Text for analysis:
By LIA ZHU in San Francisco | China Daily Global | Updated: 2019-06-03 23:02

Despite tensions, local delegations continue exchange of ideas, opportunities

US business leaders are calling for continued cooperation with China at the local level despite the economic tensions between the two countries.

"It's important we continue a line of communication and partnership, because both countries have a lot to learn from each other. Collaborating and sharing knowledge between some of the most innovative parts of the world will benefit both countries and the rest of the world," said Nicholas Kaspar, president and CEO of the Chamber of Commerce of Santa Clara, California.

His city has recently received a delegation from China's Xuzhou on the mission of exploring collaboration opportunities in technology with Silicon Valley.

In the center of Silicon Valley, Santa Clara is home to several world-class tech companies, including Intel, Applied Materials and Nvidia, and is the US headquarters of Huawei.

Besides "a significant number of Chinese companies", a lot of other companies from different parts of the world being in Silicon Valley helps the innovation of the region, said Kaspar. Embracing the diversity and "being able to leverage different resources" is the key to the success of Silicon Valley, he said.

Kaspar said the ongoing trade dispute between the US and China hasn't really impacted what they do.

"We still work with Chinese companies and delegations that come over here to share knowledge with each other," he said. "On a different level, what we are doing is trying to find the best answer to a lot of the problems. I think collaborating with each other helps that."

Two years ago, Xuzhou set up a science and technology exchange center inside the Zhongguancun Silicon Valley Innovation Center in Santa Clara to facilitate exchanges and cooperation between the Chinese city and Silicon Valley.

During the delegation's visit last week, the Xuzhou Silicon Valley Science and Technology Exchange Center signed a collaborative agreement with Bontera, a bio-fertilizer company that provides organic agriculture solutions.

Work request A:
Answer these questions using the article on US-China local cooperation:
(i) What position does Nicholas Kaspar hold?
(ii) How long ago did Xuzhou set up its science and technology exchange center in Santa Clara?
(iii) With which company did the Xuzhou Silicon Valley Science and Technology Exchange Center sign a collaborative agreement?
Work request B: Resume the article on US-China local cooperation, writing on from its last sentence.

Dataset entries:
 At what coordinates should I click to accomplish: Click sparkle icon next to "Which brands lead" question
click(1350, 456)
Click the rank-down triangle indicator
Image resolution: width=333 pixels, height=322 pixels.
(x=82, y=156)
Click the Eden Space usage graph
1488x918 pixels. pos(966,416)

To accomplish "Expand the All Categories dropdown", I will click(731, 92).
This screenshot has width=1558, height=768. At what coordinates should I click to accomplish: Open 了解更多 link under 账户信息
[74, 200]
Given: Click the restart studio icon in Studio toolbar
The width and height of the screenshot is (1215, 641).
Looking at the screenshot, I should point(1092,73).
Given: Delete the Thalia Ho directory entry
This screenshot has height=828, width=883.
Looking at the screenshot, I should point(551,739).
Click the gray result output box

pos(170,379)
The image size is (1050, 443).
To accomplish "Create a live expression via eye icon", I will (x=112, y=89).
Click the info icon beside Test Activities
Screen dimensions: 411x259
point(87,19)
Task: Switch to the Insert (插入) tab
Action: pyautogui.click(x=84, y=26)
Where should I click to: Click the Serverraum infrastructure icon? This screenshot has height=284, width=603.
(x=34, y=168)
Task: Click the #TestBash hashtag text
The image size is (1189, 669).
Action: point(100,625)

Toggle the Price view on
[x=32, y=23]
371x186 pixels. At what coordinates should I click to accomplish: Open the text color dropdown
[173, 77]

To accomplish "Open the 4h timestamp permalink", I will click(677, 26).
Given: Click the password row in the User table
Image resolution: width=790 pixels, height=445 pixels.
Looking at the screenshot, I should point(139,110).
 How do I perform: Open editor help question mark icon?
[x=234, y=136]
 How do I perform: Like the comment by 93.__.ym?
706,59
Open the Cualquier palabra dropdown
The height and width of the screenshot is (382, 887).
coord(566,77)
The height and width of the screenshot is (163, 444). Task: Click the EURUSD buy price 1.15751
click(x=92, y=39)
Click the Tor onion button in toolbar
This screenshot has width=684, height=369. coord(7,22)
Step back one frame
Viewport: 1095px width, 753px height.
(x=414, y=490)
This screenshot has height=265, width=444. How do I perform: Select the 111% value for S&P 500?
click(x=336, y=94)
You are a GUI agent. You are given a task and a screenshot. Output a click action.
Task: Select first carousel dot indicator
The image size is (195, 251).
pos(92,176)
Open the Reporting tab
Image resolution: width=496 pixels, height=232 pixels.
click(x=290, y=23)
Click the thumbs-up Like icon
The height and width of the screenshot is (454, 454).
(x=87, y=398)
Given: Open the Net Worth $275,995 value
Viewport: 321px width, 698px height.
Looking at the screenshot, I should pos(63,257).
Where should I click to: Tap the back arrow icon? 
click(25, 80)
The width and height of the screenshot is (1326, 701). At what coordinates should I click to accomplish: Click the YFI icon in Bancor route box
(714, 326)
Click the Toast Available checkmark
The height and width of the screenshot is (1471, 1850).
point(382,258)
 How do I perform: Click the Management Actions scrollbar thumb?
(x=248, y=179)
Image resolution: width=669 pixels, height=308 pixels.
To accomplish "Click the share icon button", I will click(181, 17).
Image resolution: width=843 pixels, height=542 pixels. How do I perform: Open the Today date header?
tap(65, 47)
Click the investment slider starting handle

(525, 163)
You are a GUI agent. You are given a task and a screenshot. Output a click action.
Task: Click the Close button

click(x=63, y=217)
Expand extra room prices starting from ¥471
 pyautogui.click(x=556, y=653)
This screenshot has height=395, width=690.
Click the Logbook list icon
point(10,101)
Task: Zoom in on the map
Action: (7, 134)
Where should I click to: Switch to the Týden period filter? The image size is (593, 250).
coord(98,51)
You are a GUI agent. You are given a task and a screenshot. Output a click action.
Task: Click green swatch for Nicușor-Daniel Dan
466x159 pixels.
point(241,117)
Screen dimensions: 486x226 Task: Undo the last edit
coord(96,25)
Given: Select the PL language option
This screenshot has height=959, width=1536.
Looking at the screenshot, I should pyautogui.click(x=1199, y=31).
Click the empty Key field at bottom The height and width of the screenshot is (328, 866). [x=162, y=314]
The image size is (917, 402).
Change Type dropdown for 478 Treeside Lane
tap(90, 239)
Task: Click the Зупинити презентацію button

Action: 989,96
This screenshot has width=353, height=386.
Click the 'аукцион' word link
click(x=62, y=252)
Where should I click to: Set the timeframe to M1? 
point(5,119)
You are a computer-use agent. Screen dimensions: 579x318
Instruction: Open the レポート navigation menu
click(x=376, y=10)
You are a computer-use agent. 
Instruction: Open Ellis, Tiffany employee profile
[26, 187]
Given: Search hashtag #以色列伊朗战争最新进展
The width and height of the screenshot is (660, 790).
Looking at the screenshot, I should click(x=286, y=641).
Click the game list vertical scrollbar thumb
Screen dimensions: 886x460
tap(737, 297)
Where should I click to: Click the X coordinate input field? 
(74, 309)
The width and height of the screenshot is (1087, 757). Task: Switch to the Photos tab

Answer space A:
(i) He is president and CEO of the Chamber of Commerce of Santa Clara, California.
(ii) Two years ago.
(iii) Bontera, a bio-fertilizer company that provides organic agriculture solutions.

Answer space B:
"Our technique helps increase the amount of land that can't be farmed by allowing the nutrients in the soil, where normally nutrients can't get into the plant, to be absorbed by the roots of the plant," said Douglas Frisbie, a representative of Bontera, who signed the agreement with Xuzhou.

The beneficial soil microbes not only improve soil fertility and crop yield but also are free of synthetic chemicals and genetically modified organisms, thus meeting the increasing demand for organic food, he said.

The company is in the process of product registration in China and building a distribution network. It sees great potential in China as the world's largest agricultural economy, which is moving toward sustainable agriculture while striving to feed a population of 1.4 billion.

The global bio-fertilizer market was valued at $1.22 billion in 2017, and is projected to grow to $2.8 billion in 2023, according to Frisbie. With increasing pressure on global food production, the demand for fertilizers is expected to increase, which in turn would enhance the growth of this market, he said.

A frequent traveler to China, Frisbie said he was "overwhelmingly welcomed by business leaders and local governments" when he was there. In the US, he said it's been generally "very supportive" toward the US-China relationship.

He believes agriculture is another area in which the US and China can collaborate.